Listening To The French Sheikh

He was French and he was Muslim: two things that, let’s admit it, Americans hate. That alone would make Rene Guenon seem anathema to American thought patterns these days. However, he is precisely the man that Americans should be reading.

For the majority of his life, Sheikh Abdel Wahid Yahyia (1886-1951), as he was known to Muslims, was a Sufi. The Sufis were/are the “secret” branch of Islam, and they are the only Muslims truly capable of making a long-term peace with both the West and the East. From the 1930s on, he lived in Cairo, Egypt, and wrote books which attempted to explain what was wrong with modern religions.

On the surface, Rene Guenon was a living contradiction: he was a French Roman Catholic-Muslim who advocated Hinduism. But that was precisely his point.

The problem with modern religions, and modern civilizations for that matter, was that they have forgotten the esoteric (hidden or secret) teachings that are veiled within each major religion. Had humanity not forgotten the inner teachings that lie beneath the surface, they would have known the commonality of all religions, and of all humanity. Lacking the esoteric doctrines, however, the religions and societies have all degenerated into asinine charades that have led to countless wars and a deepening materialism based upon the failure to transcend the ego.

On the surface, two islands appear to be entirely separate land masses. Some would say a person would be crazy to argue that two islands, thousands of miles apart, were but one. Yet, if you look beneath the surface of the water, you’ll see that both islands stem from the same continental shelf.

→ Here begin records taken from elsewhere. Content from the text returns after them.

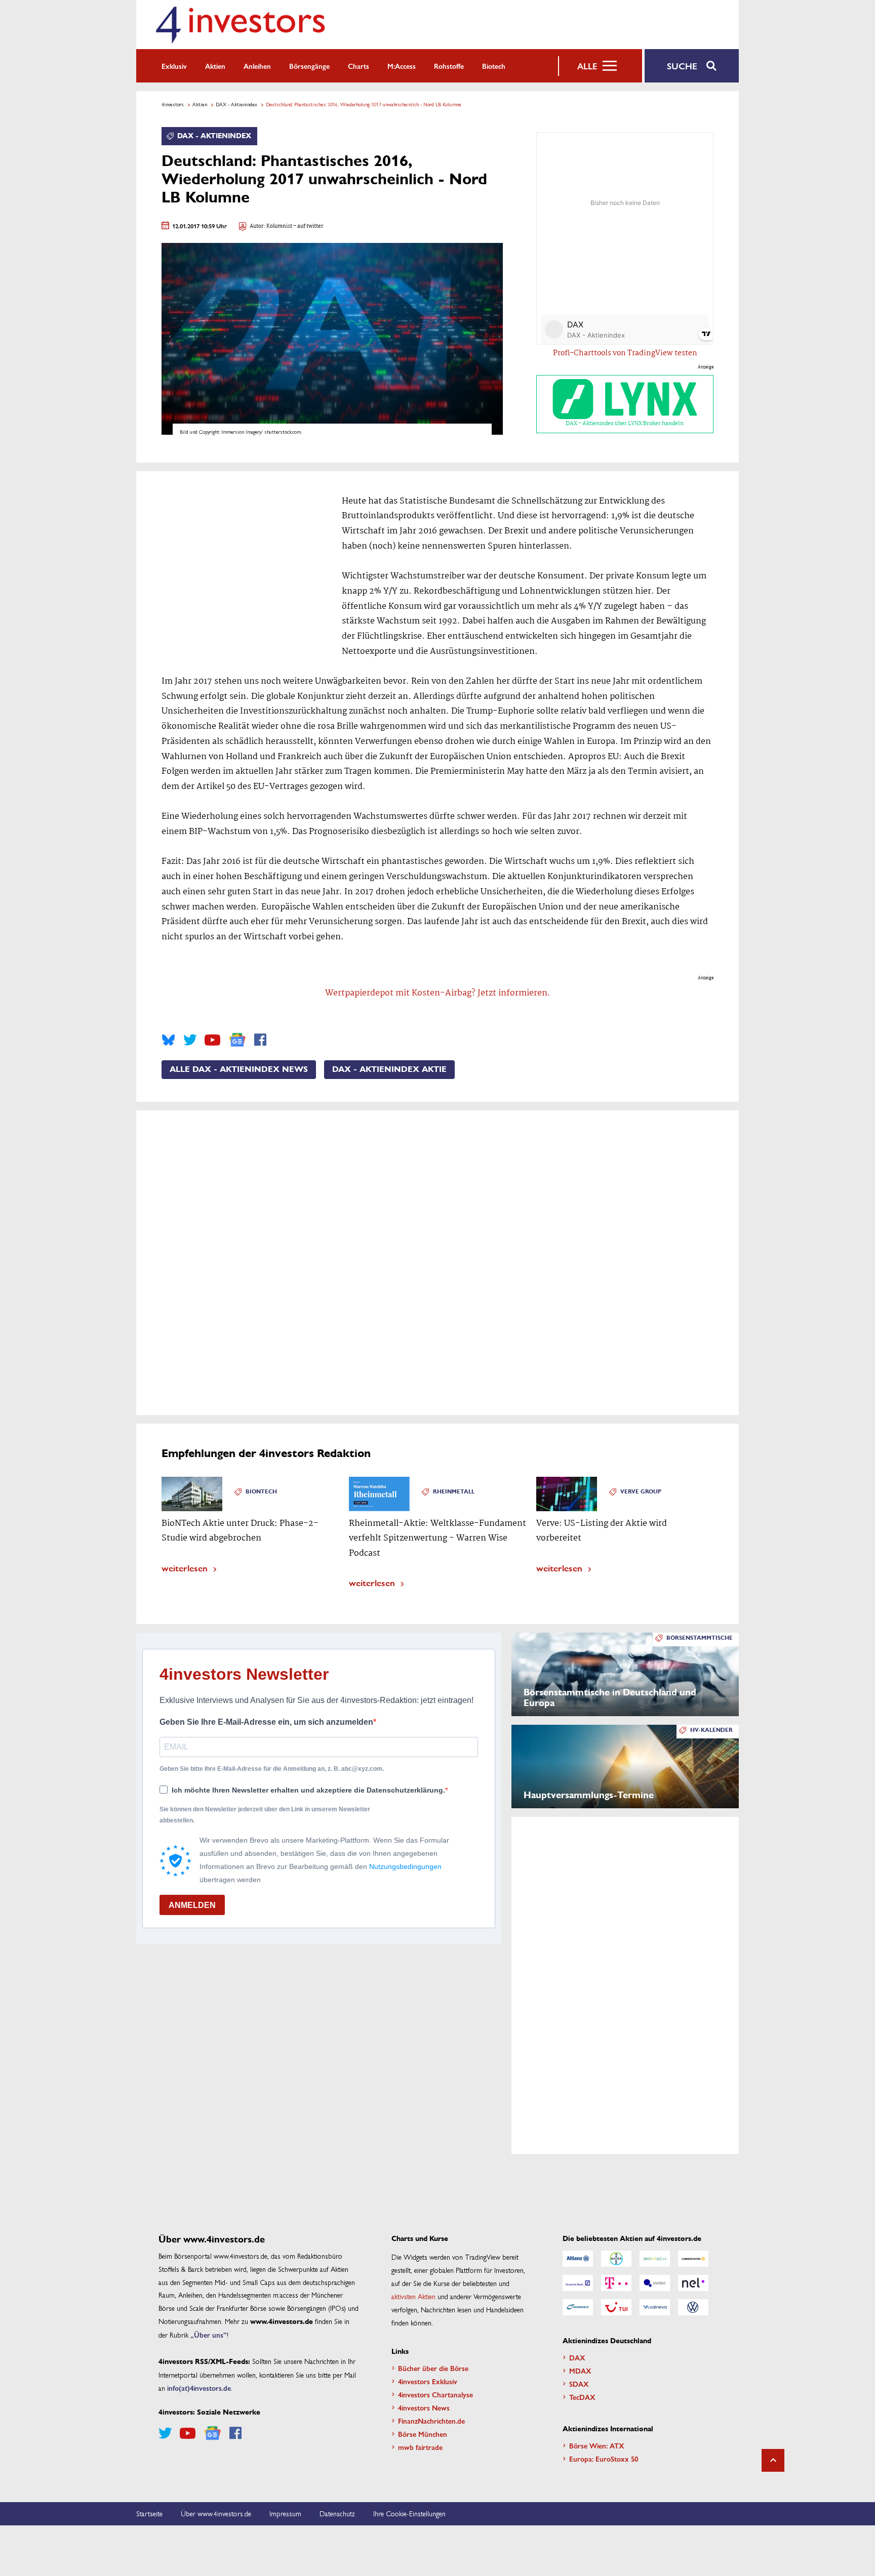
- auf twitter (308, 226)
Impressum (285, 2513)
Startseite (149, 2513)
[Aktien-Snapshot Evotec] (655, 2283)
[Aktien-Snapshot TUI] (616, 2307)
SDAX (579, 2384)
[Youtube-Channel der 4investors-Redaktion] (212, 1040)
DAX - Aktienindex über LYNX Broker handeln (625, 423)
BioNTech (261, 1491)
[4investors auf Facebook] (260, 1040)
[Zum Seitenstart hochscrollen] (773, 2460)
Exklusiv (174, 66)
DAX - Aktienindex (236, 104)
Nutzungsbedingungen (405, 1866)
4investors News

So it is with religion. Most people never look past the storm und drang of their own egos. They only see separation, whereas beneath the surface they are all one.

Rather than arguing from an Islamic standpoint, Rene Guenon preferred to argue from a Hindu standpoint to explain what was wrong with Christianity. He felt that Hinduism, the oldest continuously practiced religion, would be more likely to be understood by Westerners than Sufism.

Unlike in the West, where the esoteric teachings were driven underground, Hinduism and its esoteric doctrine were for the most part openly taught amongst the Brahmin castes. The caste system, although questionable socially, did manage to preserve the ancient core teachings of the Vedas into the modern world.

Parallel to Hinduism in the West there were Greek, Roman, and Nordic religions, but these have long since faded into memory. That is why there is such an unnatural separation in the West between its secret inner teachings and its exoteric or public religion. Incidentally, it is also why Church Fathers such as St. Augustine and St. Thomas Aquinas had to resort to classical writers such as Plato and Aristotle to justify their “new” religion to the intelligentsia. Christianity was, in fact, a re-embodiment of Greek and Egyptian esoteric doctrine, repackaged for a wider audience.

Rene Guenon understood all this and wrote extensively about it in such books as “The Crisis in the Modern World,” “The Reign of Quantity” and many other worthwhile books. Rather than the shallow-minded drivel many Americans read, why not try to tackle the works of Rene Guenon?

I doubt you will find an author more relevant today than this French Sheikh. Americans would be wise to follow this Sufi’s pathway to peace in the world and brotherhood among men.